WORK ORDER
Would you output the whole listing below, exactly as it reads?

* * * * *

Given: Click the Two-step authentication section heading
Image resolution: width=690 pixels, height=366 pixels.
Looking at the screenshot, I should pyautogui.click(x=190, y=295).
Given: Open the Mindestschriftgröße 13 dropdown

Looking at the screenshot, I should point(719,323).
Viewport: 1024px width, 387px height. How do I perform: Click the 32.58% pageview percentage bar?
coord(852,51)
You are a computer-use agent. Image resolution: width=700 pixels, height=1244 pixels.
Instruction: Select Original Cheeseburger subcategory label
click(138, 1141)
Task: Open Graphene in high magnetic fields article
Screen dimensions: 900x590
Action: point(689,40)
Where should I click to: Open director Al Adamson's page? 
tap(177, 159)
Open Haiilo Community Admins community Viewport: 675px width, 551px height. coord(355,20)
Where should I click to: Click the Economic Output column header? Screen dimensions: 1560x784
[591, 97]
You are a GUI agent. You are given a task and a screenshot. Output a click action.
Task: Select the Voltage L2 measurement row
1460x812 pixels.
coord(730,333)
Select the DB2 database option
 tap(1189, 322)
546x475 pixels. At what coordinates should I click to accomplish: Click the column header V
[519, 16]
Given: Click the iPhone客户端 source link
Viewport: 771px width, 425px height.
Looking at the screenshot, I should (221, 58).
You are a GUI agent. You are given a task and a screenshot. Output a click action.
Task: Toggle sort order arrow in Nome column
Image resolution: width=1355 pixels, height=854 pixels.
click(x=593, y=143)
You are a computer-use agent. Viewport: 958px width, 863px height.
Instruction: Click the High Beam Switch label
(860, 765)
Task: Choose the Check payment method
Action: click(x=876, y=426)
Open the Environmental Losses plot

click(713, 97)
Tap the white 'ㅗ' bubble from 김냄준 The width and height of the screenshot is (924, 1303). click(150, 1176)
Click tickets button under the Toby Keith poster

* * * * *

RESULT FOR THIS TASK
Given: Click the Two-step authentication section heading
Image resolution: width=690 pixels, height=366 pixels.
Looking at the screenshot, I should pyautogui.click(x=190, y=295).
Given: Open the Mindestschriftgröße 13 dropdown

Looking at the screenshot, I should point(719,323).
Viewport: 1024px width, 387px height. How do I perform: Click the 32.58% pageview percentage bar?
coord(852,51)
You are a computer-use agent. Image resolution: width=700 pixels, height=1244 pixels.
Instruction: Select Original Cheeseburger subcategory label
click(138, 1141)
Task: Open Graphene in high magnetic fields article
Screen dimensions: 900x590
Action: point(689,40)
Where should I click to: Open director Al Adamson's page? 
tap(177, 159)
Open Haiilo Community Admins community Viewport: 675px width, 551px height. coord(355,20)
Where should I click to: Click the Economic Output column header? Screen dimensions: 1560x784
[591, 97]
You are a GUI agent. You are given a task and a screenshot. Output a click action.
Task: Select the Voltage L2 measurement row
1460x812 pixels.
coord(730,333)
Select the DB2 database option
 tap(1189, 322)
546x475 pixels. At what coordinates should I click to accomplish: Click the column header V
[519, 16]
Given: Click the iPhone客户端 source link
Viewport: 771px width, 425px height.
Looking at the screenshot, I should (221, 58).
You are a GUI agent. You are given a task and a screenshot. Output a click action.
Task: Toggle sort order arrow in Nome column
Image resolution: width=1355 pixels, height=854 pixels.
click(x=593, y=143)
You are a computer-use agent. Viewport: 958px width, 863px height.
Instruction: Click the High Beam Switch label
(860, 765)
Task: Choose the Check payment method
Action: click(x=876, y=426)
Open the Environmental Losses plot

click(713, 97)
Tap the white 'ㅗ' bubble from 김냄준 The width and height of the screenshot is (924, 1303). click(150, 1176)
Click tickets button under the Toby Keith poster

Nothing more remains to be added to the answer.